Replace the word "cocaine" with "tobacco" and you pretty much have the
emotional speech that tobacco farmer Mattie Mack gave to President Clinton
in Brandenburg, Ky., Thursday.

"Aw, come on," you say, "tobacco is legal and cocaine is not, and you can't
compare the two."

That's my point. I can compare them in terms of the damage they do to their
addicted users, but I can't compare their legal status. Yet I know that
there will be no solution to the curse of tobacco in this society until it
is banned just like marijuana and cocaine are, and there probably won't be
a solution even then.

I never believed last summer that the tobacco companies would pay $368.5
billion and accept the terms of the state attorneys general, of the
president and Congress, and of the health-care industry just to stay in
business with curtailed prosperity. Tobacco is such a golden goose that I
knew the industry would find some excuse ... like Sen. John McCain,
R-Ariz., raising the payment to $516 billion over 25 years ... to say that
it would rather fight than switch.

Clinton said in Kentucky Thursday, "I do not want to put the tobacco
companies out of business. I do want to put them out of the business of
selling cigarettes to teen-agers."

The tobacco tycoons have always known that if they can't sell cigarettes to
teen-agers, they are putting themselves out of business. A 14-year-old who
reaches 24 without smoking is very unlikely to take up the filthy, killing
habit.

That is why tobacco industry leaders have lied to America for generations
about the deliberate boosting of nicotine levels, the ad campaigns targeted
at teen-agers, the special lures for minority members. The tobacco industry
knows where survival and prosperity lie. And that is why the tobacco bosses
have brazenly declared war on legislation that would increase the cost of
cigarettes sharply by raising taxes on tobacco products; would give the
Food and Drug Administration power to regulate the levels of addictive
nicotine in tobacco products; and restrict drastically the advertising and
marketing practices of tobacco companies.

Big Tobacco has taken a colossal gamble that farmers like Mack, the
millions of people who already are hooked on nicotine and the Republican
Party will rise up and help them to maintain something close to the status
quo.
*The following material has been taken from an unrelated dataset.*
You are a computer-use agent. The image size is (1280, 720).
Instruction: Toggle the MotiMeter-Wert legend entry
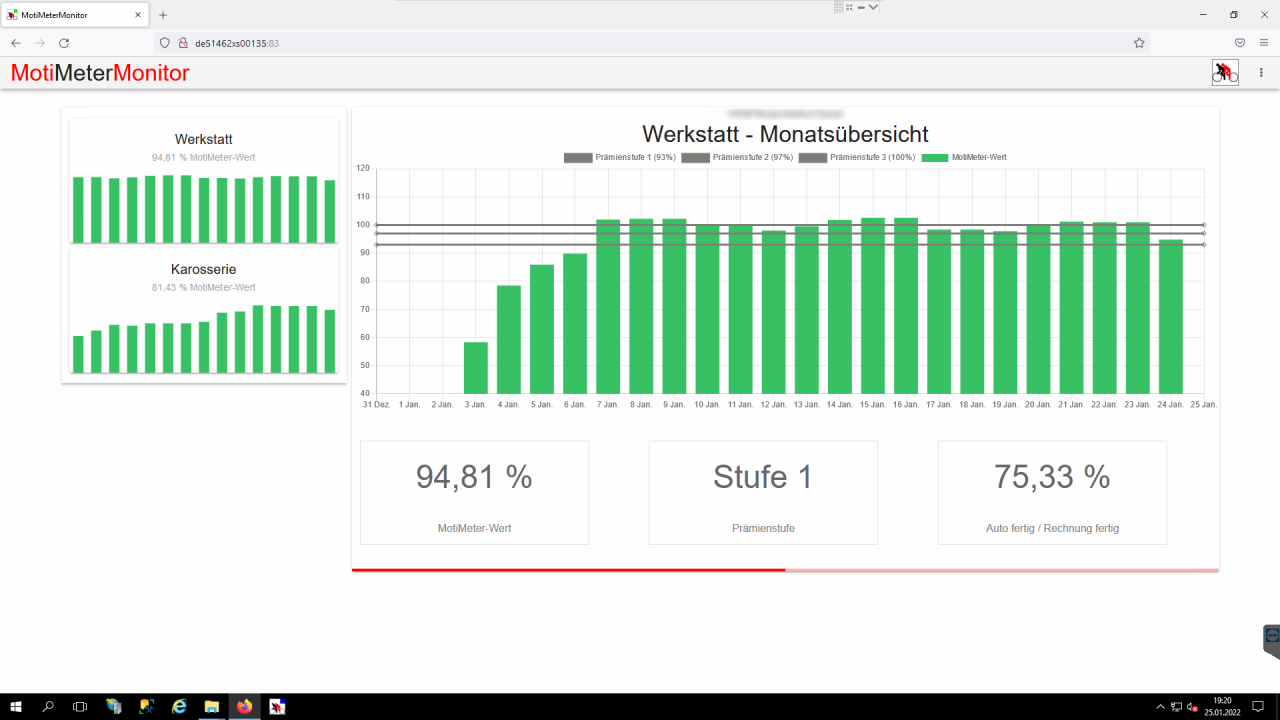(967, 157)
The tobacco moguls seem to think that handing out a few billion
dollars in campaign contributions and sugar-coated bribes will provide more
protection than any $516 billion settlement.

But recent exposes of perfidy by the tobacco industry, and revelations of
the health tragedies caused by tobacco, have made it politically impossible
for Republicans to provide the shelter that the tobacco industry expects.

So there will be legislation. But it probably won't be the "new
Prohibition." It will be tough enough to make a lot of farmers think of
growing collard greens, and force a lot of tobacco company employees to
look for work elsewhere. But it won't put tobacco in the same pipe with
cocaine. So a semi-black market for tobacco will arise, the health problems
will endure, and our politicians will wring their hands and give more
speeches.

And all the hopes of protecting teen-agers, and of using tobacco settlement
money for noble causes, will go up in schoolyard smoke.

Rowan is a syndicated columnist based in Washington, D.C.